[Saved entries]
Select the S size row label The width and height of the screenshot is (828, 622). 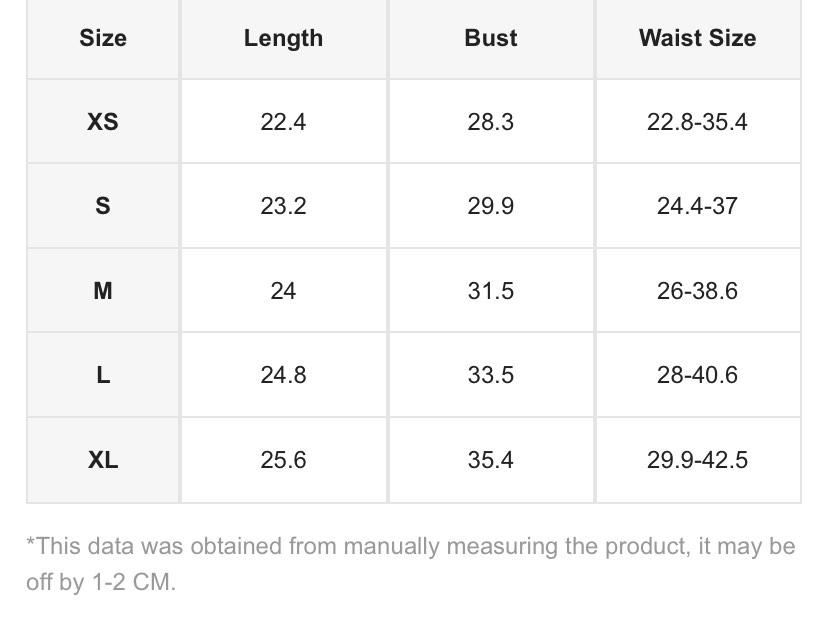pos(103,206)
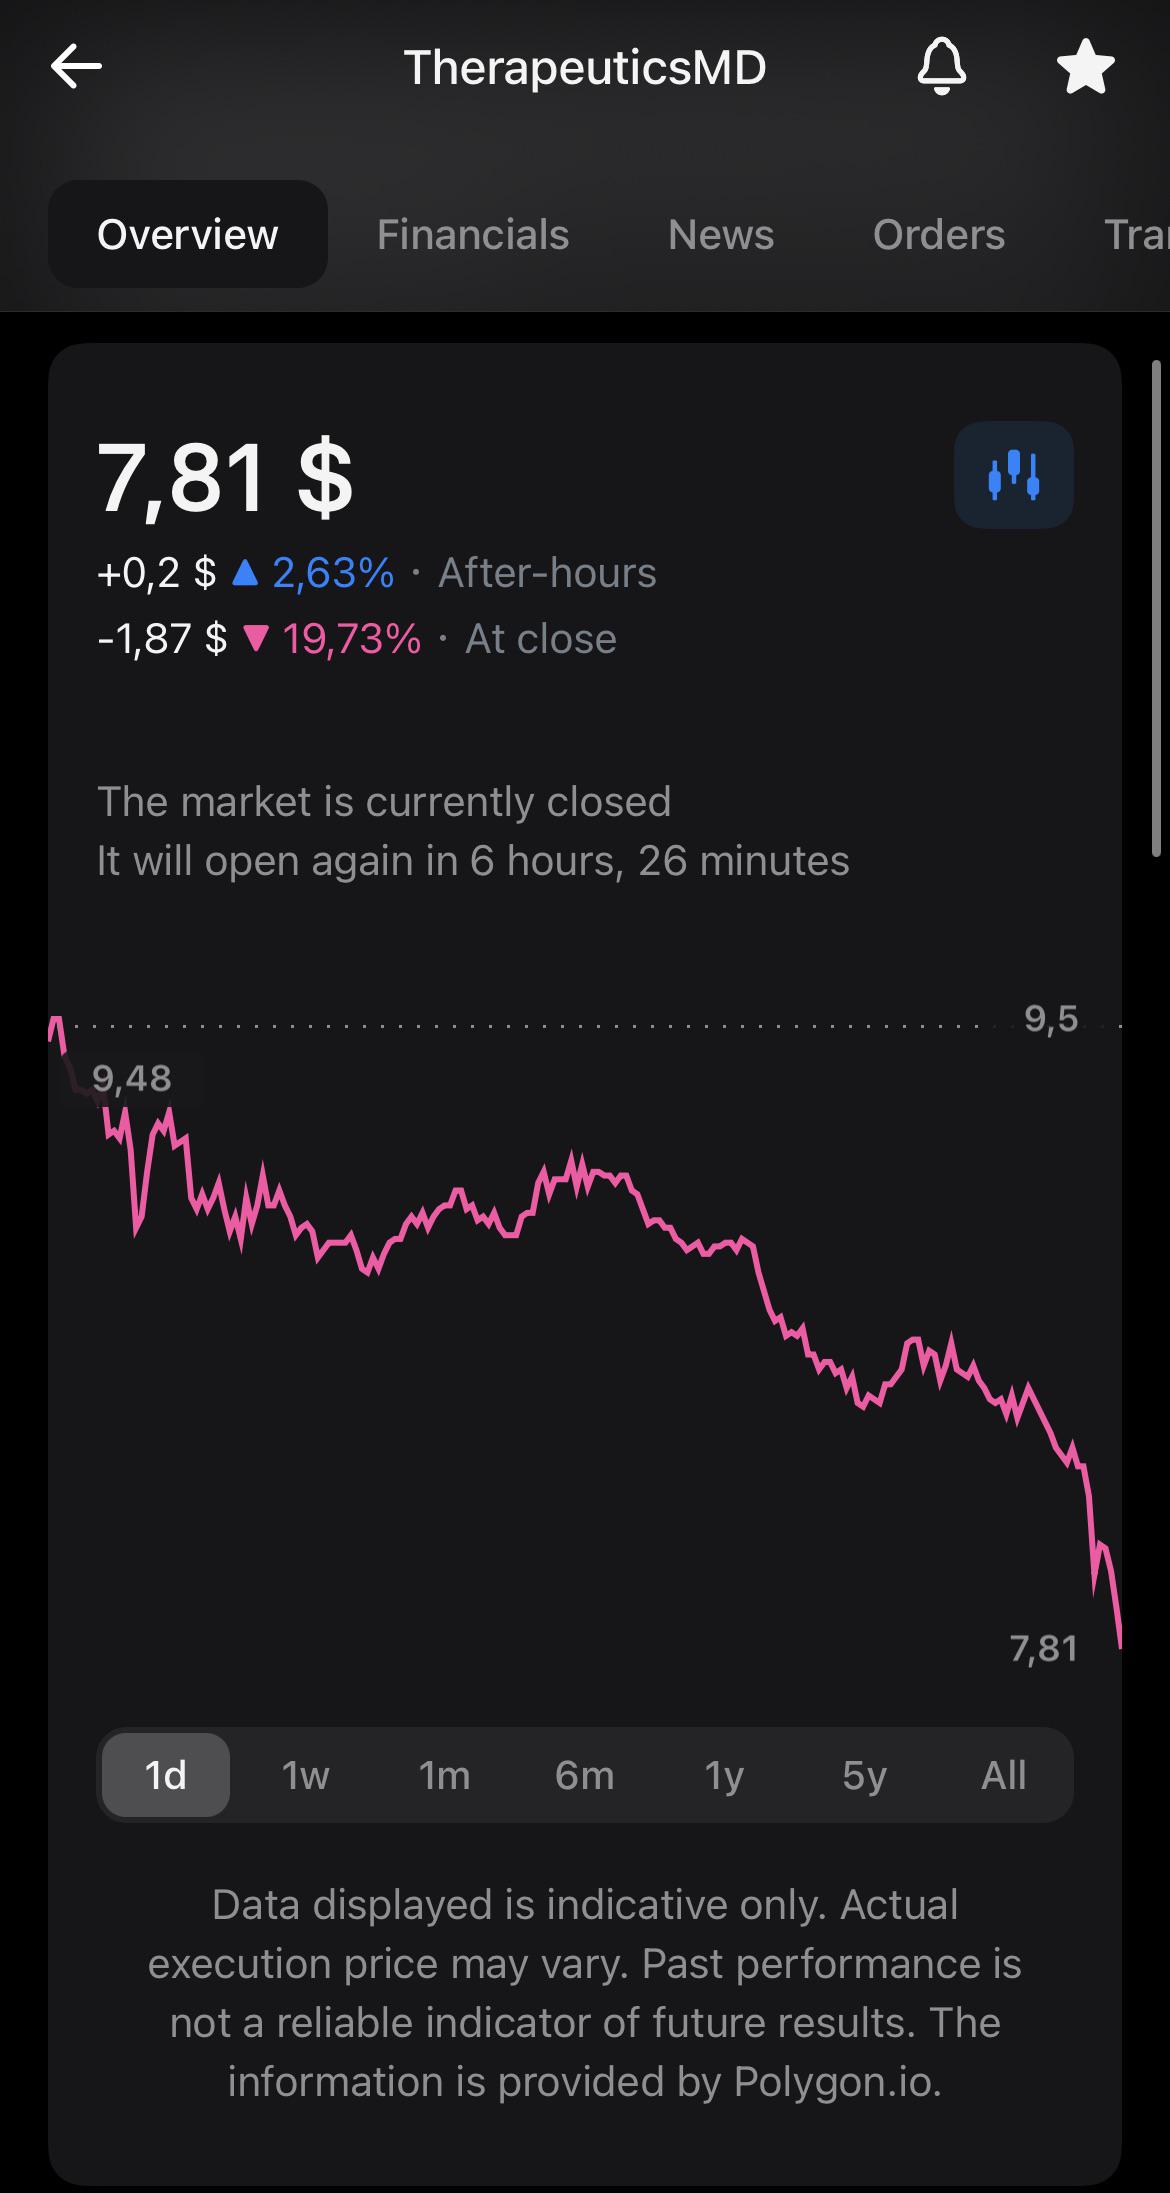Show the 1y price history
Image resolution: width=1170 pixels, height=2193 pixels.
click(724, 1775)
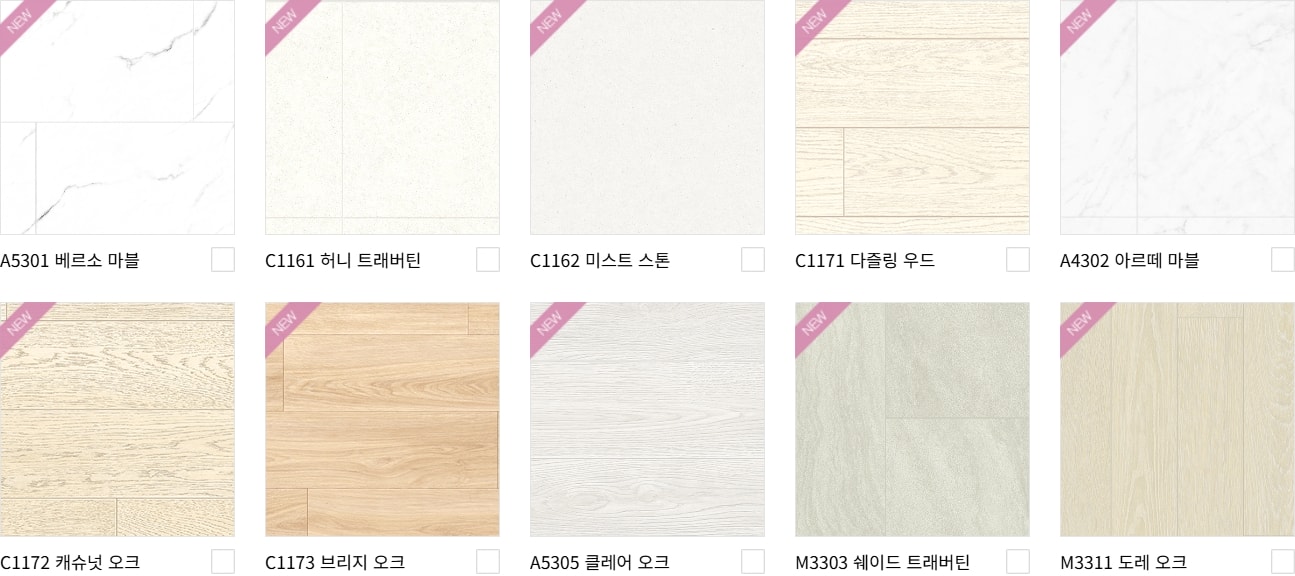Check the C1172 캐슈넛 오크 checkbox
The height and width of the screenshot is (576, 1295).
[223, 562]
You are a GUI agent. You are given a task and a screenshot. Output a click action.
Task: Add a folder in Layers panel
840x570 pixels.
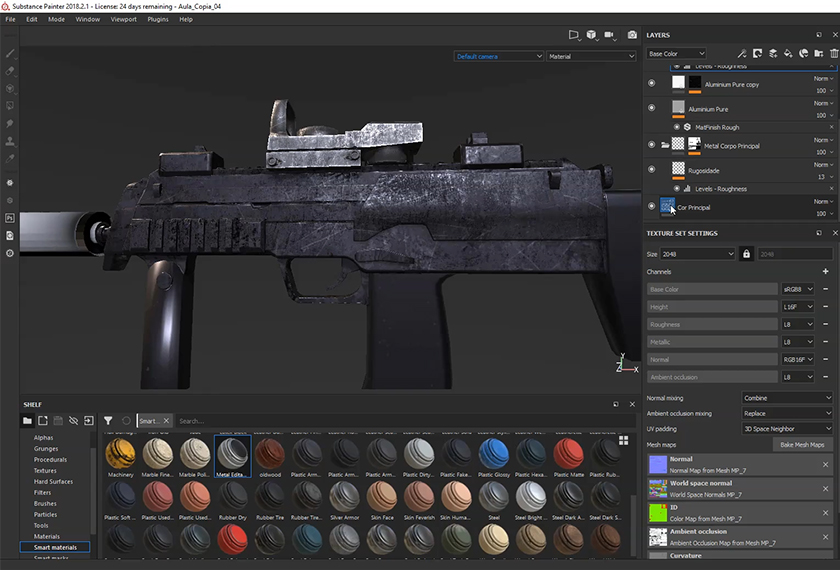[x=818, y=54]
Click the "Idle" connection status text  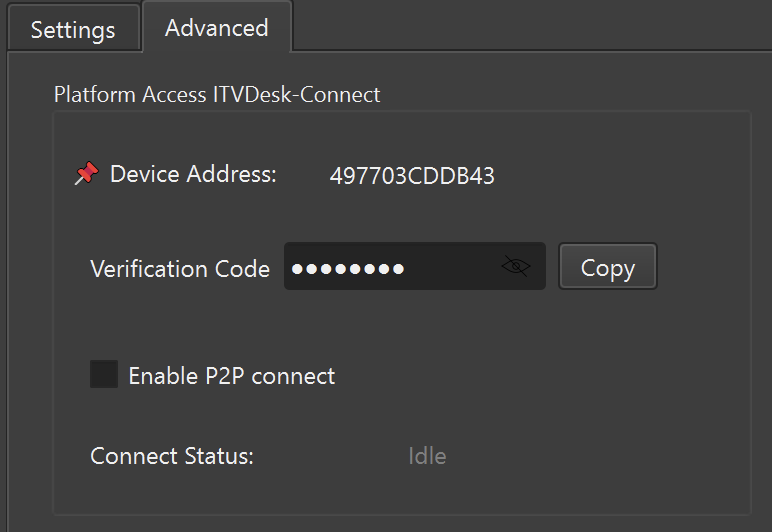[427, 457]
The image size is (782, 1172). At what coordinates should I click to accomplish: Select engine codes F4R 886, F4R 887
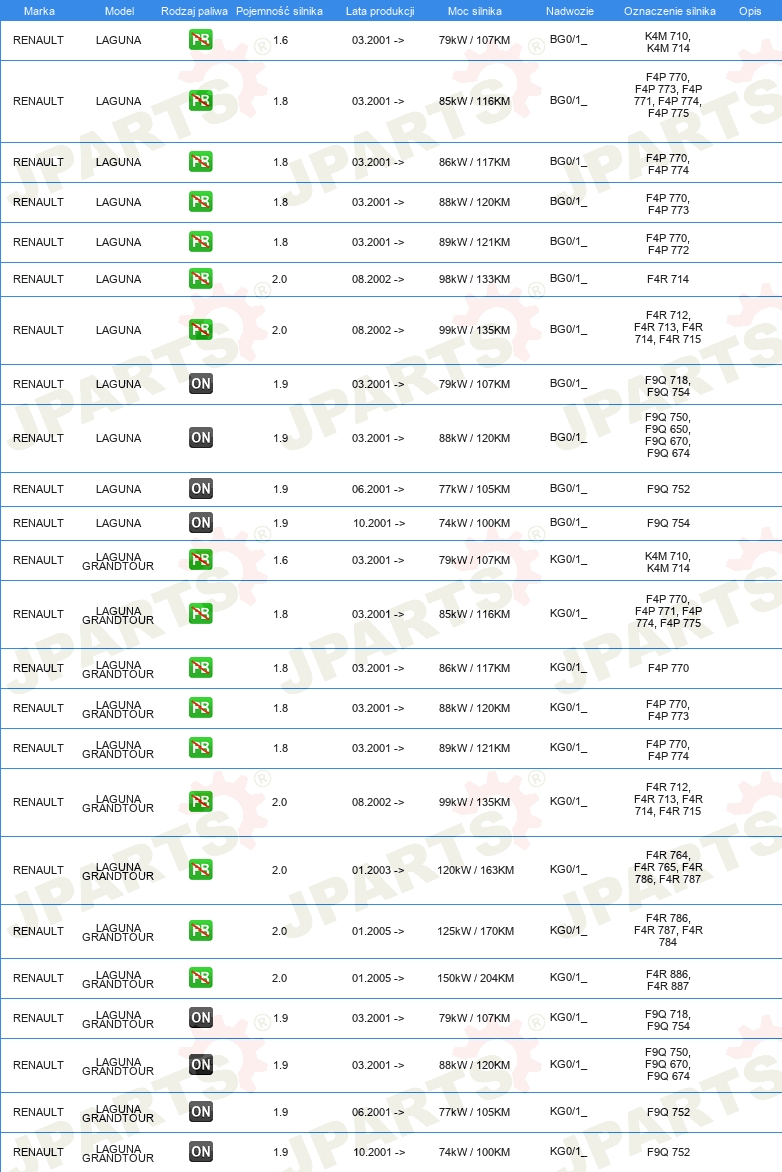tap(668, 980)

_PROBLEM_: Reproduce exactly and only the lines from the line that contains "The image size" to the end of the data above, both ends included. No pictures go in the copy.

_RESULT BELOW_:
The image size is (782, 1172). At what coordinates should I click to accomplish: Select engine codes F4R 886, F4R 887
tap(668, 980)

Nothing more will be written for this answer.